### EXERCISE DETAILS:
Reproduce the letters to the editor text word for word, from "Yes, gun control" up to and including "this law passed?".

Saturday's Letters to the Editor
Published: Saturday, December 29, 2012 at 3:00 a.m.
Last Modified: Friday, December 28, 2012 at 6:44 p.m.
Our paper is back
EDITOR: While recently thumbing through my great-grandmother’s scrapbook, I came across newspaper clippings like the following from 1941: “Virginia W. is up from San Jose where she is attending college. She is assisting at A.H. Bosworth’s Store for the holidays.”
Though I don’t anticipate quite that degree of specificity, I do hope for fuller coverage of local news with the return of the PD to local ownership. Indeed, as I’ve read through various letters to the editor these last weeks, I’ve been struck by the renewed sense of hope among your readers — this sense that we’ve got our paper back.
And thank you, too, for your latest serial story, “Xmas SR ’06.” What a lovely gift to your readers, especially as we struggled with the heartbreak of Newtown. Here’s to a kinder and gentler 2013.
EDITOR: I am deeply saddened by the horrific shooting at the elementary school in Connecticut. Having children of my own, I cannot imagine what the parents and families are going through. I wonder how I can protect my children. I think our nation is having a mental health crisis. I think we are wrongly focusing on gun control, however, not the core issue, which is mental illness.
Yes, gun control should be discussed, but what we need to look at in depth is how we can help those with mental illnesses so this kind of thing doesn’t happen again.
I believe a step in the right direction would be to enact Laura’s Law at the federal level. There may be opposition, but I think we, as a nation, need to see the greater good and do what is right for the majority of the people. This law would give families some control and some way to help loved ones get the medication and professional help they need. Won’t you please join me in writing to our senators to get this law passed?
EDITOR: Here’s a solution to the monstrous killings that have been occurring that would suit the National Rifle Association and other gun supporters: make guns mandatory for all who serve the public, including teachers, doctors, nurses, movie ushers, restaurant workers, etc. And why not arm the kids, too, while you’re at it? Self-defense, they call it. That way everyone has a chance of survival.
But wait. Isn’t that how we got here?
A different path
EDITOR: The tough negotiations by President Barack Obama and the Republicans that has been transferred from the House of Representatives to the Senate needs a different path to succeed.

[Pixel coordinate grounding data]

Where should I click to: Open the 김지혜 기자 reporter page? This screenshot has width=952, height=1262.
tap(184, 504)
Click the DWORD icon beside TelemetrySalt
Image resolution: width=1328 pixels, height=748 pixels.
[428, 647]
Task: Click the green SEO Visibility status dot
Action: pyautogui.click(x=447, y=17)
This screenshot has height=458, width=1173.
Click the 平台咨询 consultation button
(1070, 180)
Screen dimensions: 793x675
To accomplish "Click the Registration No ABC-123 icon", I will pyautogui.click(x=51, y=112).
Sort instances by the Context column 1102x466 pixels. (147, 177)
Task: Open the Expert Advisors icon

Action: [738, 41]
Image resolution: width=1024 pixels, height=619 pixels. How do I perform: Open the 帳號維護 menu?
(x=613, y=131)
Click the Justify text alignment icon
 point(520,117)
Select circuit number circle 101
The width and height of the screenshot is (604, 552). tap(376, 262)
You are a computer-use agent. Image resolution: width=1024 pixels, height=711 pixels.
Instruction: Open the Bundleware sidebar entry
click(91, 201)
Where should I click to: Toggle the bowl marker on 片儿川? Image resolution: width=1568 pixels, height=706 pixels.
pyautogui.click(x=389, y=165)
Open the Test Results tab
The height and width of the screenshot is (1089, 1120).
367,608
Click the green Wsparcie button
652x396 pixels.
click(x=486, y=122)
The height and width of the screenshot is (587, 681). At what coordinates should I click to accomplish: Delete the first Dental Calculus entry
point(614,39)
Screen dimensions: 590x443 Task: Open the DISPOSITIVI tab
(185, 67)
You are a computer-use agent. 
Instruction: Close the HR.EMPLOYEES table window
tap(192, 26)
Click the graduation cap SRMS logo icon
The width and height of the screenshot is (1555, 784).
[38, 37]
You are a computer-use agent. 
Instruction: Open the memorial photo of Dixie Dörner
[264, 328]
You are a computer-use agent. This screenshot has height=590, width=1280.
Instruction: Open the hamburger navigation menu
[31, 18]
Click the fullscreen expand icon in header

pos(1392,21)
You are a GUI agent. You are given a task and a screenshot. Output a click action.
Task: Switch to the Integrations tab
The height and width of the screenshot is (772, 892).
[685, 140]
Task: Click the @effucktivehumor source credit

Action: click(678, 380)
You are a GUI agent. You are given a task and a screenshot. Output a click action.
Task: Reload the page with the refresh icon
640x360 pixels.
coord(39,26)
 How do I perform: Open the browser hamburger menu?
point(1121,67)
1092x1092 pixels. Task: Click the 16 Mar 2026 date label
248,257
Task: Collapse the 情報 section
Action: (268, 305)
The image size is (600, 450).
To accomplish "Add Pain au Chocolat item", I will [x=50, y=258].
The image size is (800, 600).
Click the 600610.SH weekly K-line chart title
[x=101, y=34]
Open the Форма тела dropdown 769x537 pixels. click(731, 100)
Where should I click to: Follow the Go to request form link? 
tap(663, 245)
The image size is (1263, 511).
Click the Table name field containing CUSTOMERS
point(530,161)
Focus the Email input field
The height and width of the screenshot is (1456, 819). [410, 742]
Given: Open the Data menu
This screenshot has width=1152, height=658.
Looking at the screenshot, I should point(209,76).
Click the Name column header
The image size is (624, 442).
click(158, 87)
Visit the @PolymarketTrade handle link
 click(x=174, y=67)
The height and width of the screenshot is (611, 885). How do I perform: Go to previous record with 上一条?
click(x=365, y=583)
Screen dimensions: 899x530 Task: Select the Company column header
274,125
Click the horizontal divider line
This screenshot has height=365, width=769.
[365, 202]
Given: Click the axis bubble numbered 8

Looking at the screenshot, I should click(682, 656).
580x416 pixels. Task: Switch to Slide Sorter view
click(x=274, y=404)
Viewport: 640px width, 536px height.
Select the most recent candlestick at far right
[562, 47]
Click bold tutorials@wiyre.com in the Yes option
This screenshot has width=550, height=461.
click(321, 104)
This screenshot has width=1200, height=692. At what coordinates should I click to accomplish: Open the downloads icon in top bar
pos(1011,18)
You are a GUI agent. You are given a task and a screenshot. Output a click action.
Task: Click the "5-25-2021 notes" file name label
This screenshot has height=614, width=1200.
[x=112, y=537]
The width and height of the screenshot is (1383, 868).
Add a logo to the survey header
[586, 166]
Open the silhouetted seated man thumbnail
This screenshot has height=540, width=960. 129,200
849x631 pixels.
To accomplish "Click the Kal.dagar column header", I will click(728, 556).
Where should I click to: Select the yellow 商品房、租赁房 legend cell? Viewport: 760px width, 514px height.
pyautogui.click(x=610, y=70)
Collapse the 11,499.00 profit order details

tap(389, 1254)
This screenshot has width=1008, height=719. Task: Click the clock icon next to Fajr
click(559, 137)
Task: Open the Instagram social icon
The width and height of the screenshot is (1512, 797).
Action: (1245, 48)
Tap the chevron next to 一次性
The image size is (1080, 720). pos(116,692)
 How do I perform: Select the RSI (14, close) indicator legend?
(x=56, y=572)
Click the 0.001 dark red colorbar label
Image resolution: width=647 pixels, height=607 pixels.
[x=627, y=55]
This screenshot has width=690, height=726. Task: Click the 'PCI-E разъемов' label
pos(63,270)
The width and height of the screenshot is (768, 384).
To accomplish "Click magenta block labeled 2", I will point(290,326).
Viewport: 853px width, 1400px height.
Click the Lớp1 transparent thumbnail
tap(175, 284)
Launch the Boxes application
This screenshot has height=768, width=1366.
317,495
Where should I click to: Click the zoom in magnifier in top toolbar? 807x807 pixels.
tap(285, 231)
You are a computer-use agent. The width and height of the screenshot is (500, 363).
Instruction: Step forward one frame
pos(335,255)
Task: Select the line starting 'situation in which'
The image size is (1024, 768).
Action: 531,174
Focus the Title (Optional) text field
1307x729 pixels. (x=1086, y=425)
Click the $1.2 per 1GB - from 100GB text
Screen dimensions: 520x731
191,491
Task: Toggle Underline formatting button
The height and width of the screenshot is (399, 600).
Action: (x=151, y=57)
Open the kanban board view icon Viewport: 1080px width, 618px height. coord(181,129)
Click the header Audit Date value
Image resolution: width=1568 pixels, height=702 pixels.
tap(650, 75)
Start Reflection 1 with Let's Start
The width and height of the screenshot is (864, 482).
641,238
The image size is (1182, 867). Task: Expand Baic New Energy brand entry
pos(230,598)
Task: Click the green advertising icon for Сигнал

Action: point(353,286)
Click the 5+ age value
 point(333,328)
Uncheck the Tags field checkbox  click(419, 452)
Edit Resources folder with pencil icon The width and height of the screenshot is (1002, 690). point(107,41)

### REPLY:
Yes, gun control should be discussed, but what we need to look at in depth is how we can help those with mental illnesses so this kind of thing doesn’t happen again.
I believe a step in the right direction would be to enact Laura’s Law at the federal level. There may be opposition, but I think we, as a nation, need to see the greater good and do what is right for the majority of the people. This law would give families some control and some way to help loved ones get the medication and professional help they need. Won’t you please join me in writing to our senators to get this law passed?